- [Brief 1] Which inmates of Angola prison are named in the passage about the Angola prison case? List every one of them.
- [Brief 2] Can you carry on the passage about the Angola prison case from the point where it stops?

- [Source passage]

..........

Wallace and Woodfox formed a chapter of the Black Panthers to educate and organise fellow African-American prisoners against the system that brutalised them. These were peaceful, non-violent protests in the form of hunger and work strikes, but they caught the attention of the Louisiana media and its elected leaders. Anxious to curb the unwanted attention Angola was receiving, prison officials began punishing inmates they saw as agitators.
In 1972, a prison guard, 23-year-old Brent Miller, was murdered during an arrest on one of the wings. Over 200 inmates were rounded up and taken to a makeshift interrogation centre, one floor above death row. According to court records, prison officials didn't question a single white inmate.
Wallace and Woodfox were eventually found guilty of the murder by an all-white jury and sent immediately to solitary confinement. King also came under investigation – despite moving to Angola after Miller's murder. (King was later convicted of a separate murder, though another prisoner had confessed sole responsibility. His mouth was taped shut during the trial.)
The prosecution’s key witness, Hezekiah Brown, originally said he hadn't seem Miller's murder. New evidence shows Brown, a serial rapist serving a life sentence, testified in exchange for a weekly pack of cigarettes and a move to the most comfortable area of the prison. Prints collected at the scene of the crime were never tested. Other DNA evidence was “lost”. Another inmate, Irvin Breaux, admitted to a fellow prisoner he killed Miller. Even the prison guard's widow, Leontine Verrett, is certain the pair are innocent. Yet Wallace and Woodfox remain in solitary confinement.
“He's in solitary because of his political beliefs,” Angad Bhalla says. “That's something the warden actually said in a recorded testimony to the court.” Bhalla is the director of 'Herman's House', a new documentary exploring both the Sumell's ongoing project and the unique friendship she's developed with Wallace as a result. “Most people go into solitary and break down. Herman is the exception.”
Bhalla's documentary is a shrewd indictment of solitary confinement and the devastating psychological, psychiatric and physical impact it has on prisoners. It's a protest movie without being sententious. He achieves this by employing several interesting cinematic techniques.

..........

- [Listed records]
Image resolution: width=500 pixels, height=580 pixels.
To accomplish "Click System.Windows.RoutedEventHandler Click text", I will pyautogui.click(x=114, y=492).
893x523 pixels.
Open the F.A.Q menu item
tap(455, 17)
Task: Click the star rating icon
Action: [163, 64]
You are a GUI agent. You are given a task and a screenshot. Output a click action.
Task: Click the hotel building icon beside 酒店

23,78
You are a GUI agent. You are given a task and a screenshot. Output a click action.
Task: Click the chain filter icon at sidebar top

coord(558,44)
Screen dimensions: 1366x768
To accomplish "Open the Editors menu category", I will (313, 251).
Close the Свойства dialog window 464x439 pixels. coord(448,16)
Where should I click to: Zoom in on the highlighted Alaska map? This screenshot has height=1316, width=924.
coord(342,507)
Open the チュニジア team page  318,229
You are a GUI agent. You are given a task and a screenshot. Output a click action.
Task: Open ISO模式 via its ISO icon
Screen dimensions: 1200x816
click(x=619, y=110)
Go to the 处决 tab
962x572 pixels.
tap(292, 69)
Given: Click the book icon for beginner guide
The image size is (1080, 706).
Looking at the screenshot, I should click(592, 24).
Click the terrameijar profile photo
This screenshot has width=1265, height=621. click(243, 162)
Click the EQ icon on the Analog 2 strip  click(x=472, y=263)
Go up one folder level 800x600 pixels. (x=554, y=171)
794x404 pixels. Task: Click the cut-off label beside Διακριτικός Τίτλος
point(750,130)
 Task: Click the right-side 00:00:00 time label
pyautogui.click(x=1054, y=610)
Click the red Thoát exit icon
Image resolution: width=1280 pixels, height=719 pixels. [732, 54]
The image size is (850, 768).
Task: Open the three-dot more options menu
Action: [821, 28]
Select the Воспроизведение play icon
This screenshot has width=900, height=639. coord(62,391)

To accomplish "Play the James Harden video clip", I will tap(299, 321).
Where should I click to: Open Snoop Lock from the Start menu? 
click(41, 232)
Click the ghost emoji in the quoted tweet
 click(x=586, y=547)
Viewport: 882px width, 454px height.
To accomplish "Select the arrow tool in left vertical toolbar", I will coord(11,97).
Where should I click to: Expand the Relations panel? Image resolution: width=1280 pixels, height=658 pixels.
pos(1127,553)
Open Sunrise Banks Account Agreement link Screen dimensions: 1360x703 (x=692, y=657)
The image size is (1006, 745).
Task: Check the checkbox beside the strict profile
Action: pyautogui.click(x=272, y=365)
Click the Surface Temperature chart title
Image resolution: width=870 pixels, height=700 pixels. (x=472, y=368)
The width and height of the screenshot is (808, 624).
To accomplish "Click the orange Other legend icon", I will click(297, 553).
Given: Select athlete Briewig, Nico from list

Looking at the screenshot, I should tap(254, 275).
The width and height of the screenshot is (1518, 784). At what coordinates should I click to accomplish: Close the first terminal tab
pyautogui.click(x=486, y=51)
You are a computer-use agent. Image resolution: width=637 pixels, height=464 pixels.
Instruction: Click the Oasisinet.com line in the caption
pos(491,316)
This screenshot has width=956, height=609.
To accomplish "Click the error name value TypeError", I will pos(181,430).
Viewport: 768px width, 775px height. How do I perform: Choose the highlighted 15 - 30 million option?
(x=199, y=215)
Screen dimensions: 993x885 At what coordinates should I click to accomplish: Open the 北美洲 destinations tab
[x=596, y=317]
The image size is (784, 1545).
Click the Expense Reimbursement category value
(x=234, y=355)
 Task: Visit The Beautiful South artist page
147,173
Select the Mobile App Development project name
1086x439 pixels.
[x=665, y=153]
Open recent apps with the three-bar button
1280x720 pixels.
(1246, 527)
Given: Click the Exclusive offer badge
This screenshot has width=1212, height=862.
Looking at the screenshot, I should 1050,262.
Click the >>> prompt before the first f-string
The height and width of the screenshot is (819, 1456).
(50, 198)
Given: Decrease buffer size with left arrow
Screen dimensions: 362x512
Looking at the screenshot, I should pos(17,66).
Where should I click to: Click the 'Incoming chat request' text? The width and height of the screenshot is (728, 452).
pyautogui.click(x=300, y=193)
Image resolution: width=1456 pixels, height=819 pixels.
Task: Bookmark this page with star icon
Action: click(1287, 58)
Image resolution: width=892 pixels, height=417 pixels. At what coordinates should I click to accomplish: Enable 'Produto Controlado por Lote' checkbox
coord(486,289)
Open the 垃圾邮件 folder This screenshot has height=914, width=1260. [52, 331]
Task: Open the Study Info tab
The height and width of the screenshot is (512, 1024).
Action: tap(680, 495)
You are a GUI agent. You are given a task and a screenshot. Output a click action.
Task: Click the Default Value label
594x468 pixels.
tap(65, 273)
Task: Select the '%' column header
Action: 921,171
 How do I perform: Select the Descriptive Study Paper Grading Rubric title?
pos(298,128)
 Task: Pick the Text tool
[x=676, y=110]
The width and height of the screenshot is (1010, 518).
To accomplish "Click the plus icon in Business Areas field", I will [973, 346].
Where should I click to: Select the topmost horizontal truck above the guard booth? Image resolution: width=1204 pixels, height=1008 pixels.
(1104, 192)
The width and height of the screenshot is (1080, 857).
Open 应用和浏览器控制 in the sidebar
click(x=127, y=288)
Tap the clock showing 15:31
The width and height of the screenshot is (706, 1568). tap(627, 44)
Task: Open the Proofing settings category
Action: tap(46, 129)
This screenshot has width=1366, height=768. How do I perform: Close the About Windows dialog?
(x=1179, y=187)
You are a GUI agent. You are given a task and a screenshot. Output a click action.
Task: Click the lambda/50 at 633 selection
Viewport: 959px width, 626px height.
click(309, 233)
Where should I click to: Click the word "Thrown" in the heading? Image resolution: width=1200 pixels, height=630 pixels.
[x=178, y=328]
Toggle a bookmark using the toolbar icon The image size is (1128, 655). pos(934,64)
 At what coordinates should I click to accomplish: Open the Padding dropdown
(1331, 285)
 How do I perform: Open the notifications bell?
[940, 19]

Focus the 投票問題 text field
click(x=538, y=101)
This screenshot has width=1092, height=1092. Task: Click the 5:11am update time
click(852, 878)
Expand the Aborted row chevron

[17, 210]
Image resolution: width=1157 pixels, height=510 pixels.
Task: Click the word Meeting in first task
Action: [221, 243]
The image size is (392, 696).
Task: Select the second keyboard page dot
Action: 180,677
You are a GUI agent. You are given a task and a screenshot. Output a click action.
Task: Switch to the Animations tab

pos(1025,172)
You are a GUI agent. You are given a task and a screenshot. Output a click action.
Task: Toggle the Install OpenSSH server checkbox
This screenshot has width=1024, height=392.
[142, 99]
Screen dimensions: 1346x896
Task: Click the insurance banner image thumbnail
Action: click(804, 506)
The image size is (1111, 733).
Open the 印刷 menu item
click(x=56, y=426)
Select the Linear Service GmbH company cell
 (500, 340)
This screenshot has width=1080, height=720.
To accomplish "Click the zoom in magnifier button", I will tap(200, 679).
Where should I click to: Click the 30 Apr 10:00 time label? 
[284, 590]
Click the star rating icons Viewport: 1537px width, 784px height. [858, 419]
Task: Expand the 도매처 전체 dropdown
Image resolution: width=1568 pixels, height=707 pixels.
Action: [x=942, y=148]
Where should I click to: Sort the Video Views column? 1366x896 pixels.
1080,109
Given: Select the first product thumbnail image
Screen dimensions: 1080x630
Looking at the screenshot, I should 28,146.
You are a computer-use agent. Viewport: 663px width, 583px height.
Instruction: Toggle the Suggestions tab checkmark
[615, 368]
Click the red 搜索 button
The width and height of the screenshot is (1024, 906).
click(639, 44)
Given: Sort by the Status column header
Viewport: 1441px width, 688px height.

..........

- [Written answer 1]
- Wallace
- Woodfox
- King
- Hezekiah Brown
- Irvin Breaux

- [Written answer 2]
Angola's shadow looms large throughout the film, but the audience sees very little footage of the prison. Except for the occasional photo, Wallace doesn't appear on screen. Yet recordings of him speaking – phone conversations with Bhalla and Sumell – are enough to construct a clear persona. Herman's House is also, crucially, a movie about friendship.
Wallace comes across as gentle and kind, articulate and perspicacious, comforting Sumell through her own personal problems, encouraging and even reprimanding her while working on their project together.
It's because Wallace remains so compassionate and dignified, Bhalla says, that Angola sees him as a threat. He undermines the whole concept of solitary confinement: that by dehumanising inmates, it becomes acceptable to force every physically able body – out of some 80,000 prisoners currently in solitary or “restrictive housing” in the US – to work for between 2-20 cents an hour, for a minimum of 40 hours a week. The paradigm of slavery.
Sumell is optimistic this system will, one day, correct itself and Wallace will be released. Bhalla is not so sure.
For Wallace, the act of protesting, of fighting his corner against overwhelming odds, is just as important as the outcome. Just as important as his freedom. Bhalla is certain of this.
Whether he is released or not, innocent or guilty, Herman Wallace is a shameful reminder of the acute violation of basic human rights solitary confinement represents. Much more than this, however, he symbioses benevolence against malice, hope in the face of sickening adversity and a triumph of the human spirit in the most inhuman of circumstances.